RECORDS FOR THE EXERCISE:

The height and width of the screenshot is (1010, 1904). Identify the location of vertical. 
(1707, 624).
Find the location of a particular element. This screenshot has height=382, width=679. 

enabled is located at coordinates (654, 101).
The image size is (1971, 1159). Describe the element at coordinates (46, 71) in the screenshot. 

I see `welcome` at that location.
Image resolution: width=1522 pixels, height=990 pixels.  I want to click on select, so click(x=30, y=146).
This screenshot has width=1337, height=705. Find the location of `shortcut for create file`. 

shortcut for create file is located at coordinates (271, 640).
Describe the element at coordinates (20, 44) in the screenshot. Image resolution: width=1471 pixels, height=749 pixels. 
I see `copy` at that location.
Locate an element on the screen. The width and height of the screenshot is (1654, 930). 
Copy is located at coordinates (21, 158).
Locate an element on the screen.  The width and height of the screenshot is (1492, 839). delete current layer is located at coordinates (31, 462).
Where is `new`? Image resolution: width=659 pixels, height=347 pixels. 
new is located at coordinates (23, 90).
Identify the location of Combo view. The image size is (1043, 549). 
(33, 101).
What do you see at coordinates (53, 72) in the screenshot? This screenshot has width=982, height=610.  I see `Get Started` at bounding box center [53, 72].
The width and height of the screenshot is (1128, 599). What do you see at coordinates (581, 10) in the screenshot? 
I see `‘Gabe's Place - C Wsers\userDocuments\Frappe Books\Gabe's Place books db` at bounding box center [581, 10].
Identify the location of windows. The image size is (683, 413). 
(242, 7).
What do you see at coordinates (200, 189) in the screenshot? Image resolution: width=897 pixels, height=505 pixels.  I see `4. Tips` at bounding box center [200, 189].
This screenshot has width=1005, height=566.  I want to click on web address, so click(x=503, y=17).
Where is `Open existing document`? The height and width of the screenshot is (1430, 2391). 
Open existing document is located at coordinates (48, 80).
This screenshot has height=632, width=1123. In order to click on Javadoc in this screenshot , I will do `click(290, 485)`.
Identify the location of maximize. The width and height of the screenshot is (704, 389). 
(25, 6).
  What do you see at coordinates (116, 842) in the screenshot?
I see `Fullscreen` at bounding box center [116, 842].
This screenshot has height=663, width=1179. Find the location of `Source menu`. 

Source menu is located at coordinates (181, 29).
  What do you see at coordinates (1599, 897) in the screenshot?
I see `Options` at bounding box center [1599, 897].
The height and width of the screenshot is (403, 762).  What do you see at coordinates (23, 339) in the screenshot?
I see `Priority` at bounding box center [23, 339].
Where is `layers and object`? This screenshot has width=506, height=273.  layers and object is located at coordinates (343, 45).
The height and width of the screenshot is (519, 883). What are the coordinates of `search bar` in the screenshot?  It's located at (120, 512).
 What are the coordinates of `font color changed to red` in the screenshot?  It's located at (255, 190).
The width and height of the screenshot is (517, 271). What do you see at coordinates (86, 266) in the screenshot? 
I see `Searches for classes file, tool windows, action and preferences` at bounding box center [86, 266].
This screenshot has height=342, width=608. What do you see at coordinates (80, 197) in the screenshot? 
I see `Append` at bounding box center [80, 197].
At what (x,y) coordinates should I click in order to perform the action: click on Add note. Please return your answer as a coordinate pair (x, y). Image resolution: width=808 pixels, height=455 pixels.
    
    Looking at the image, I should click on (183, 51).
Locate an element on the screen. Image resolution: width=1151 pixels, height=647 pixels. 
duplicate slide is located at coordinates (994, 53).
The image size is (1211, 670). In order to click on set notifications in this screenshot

AIM OF THE EXERCISE: Copy out all of the records above, word for word, with nothing changed.

SOLUTION FOR THIS EXERCISE:
The height and width of the screenshot is (1010, 1904). Identify the location of vertical. 
(1707, 624).
Find the location of a particular element. This screenshot has height=382, width=679. 

enabled is located at coordinates (654, 101).
The image size is (1971, 1159). Describe the element at coordinates (46, 71) in the screenshot. 

I see `welcome` at that location.
Image resolution: width=1522 pixels, height=990 pixels.  I want to click on select, so click(x=30, y=146).
This screenshot has width=1337, height=705. Find the location of `shortcut for create file`. 

shortcut for create file is located at coordinates (271, 640).
Describe the element at coordinates (20, 44) in the screenshot. Image resolution: width=1471 pixels, height=749 pixels. 
I see `copy` at that location.
Locate an element on the screen. The width and height of the screenshot is (1654, 930). 
Copy is located at coordinates (21, 158).
Locate an element on the screen.  The width and height of the screenshot is (1492, 839). delete current layer is located at coordinates (31, 462).
Where is `new`? Image resolution: width=659 pixels, height=347 pixels. 
new is located at coordinates (23, 90).
Identify the location of Combo view. The image size is (1043, 549). 
(33, 101).
What do you see at coordinates (53, 72) in the screenshot? This screenshot has width=982, height=610.  I see `Get Started` at bounding box center [53, 72].
The width and height of the screenshot is (1128, 599). What do you see at coordinates (581, 10) in the screenshot? 
I see `‘Gabe's Place - C Wsers\userDocuments\Frappe Books\Gabe's Place books db` at bounding box center [581, 10].
Identify the location of windows. The image size is (683, 413). 
(242, 7).
What do you see at coordinates (200, 189) in the screenshot? Image resolution: width=897 pixels, height=505 pixels.  I see `4. Tips` at bounding box center [200, 189].
This screenshot has width=1005, height=566.  I want to click on web address, so click(x=503, y=17).
Where is `Open existing document`? The height and width of the screenshot is (1430, 2391). 
Open existing document is located at coordinates (48, 80).
This screenshot has height=632, width=1123. In order to click on Javadoc in this screenshot , I will do `click(290, 485)`.
Identify the location of maximize. The width and height of the screenshot is (704, 389). 
(25, 6).
  What do you see at coordinates (116, 842) in the screenshot?
I see `Fullscreen` at bounding box center [116, 842].
This screenshot has height=663, width=1179. Find the location of `Source menu`. 

Source menu is located at coordinates (181, 29).
  What do you see at coordinates (1599, 897) in the screenshot?
I see `Options` at bounding box center [1599, 897].
The height and width of the screenshot is (403, 762).  What do you see at coordinates (23, 339) in the screenshot?
I see `Priority` at bounding box center [23, 339].
Where is `layers and object`? This screenshot has width=506, height=273.  layers and object is located at coordinates (343, 45).
The height and width of the screenshot is (519, 883). What are the coordinates of `search bar` in the screenshot?  It's located at (120, 512).
 What are the coordinates of `font color changed to red` in the screenshot?  It's located at (255, 190).
The width and height of the screenshot is (517, 271). What do you see at coordinates (86, 266) in the screenshot? 
I see `Searches for classes file, tool windows, action and preferences` at bounding box center [86, 266].
This screenshot has height=342, width=608. What do you see at coordinates (80, 197) in the screenshot? 
I see `Append` at bounding box center [80, 197].
At what (x,y) coordinates should I click in order to perform the action: click on Add note. Please return your answer as a coordinate pair (x, y). Image resolution: width=808 pixels, height=455 pixels.
    
    Looking at the image, I should click on (183, 51).
Locate an element on the screen. Image resolution: width=1151 pixels, height=647 pixels. 
duplicate slide is located at coordinates (994, 53).
The image size is (1211, 670). In order to click on set notifications in this screenshot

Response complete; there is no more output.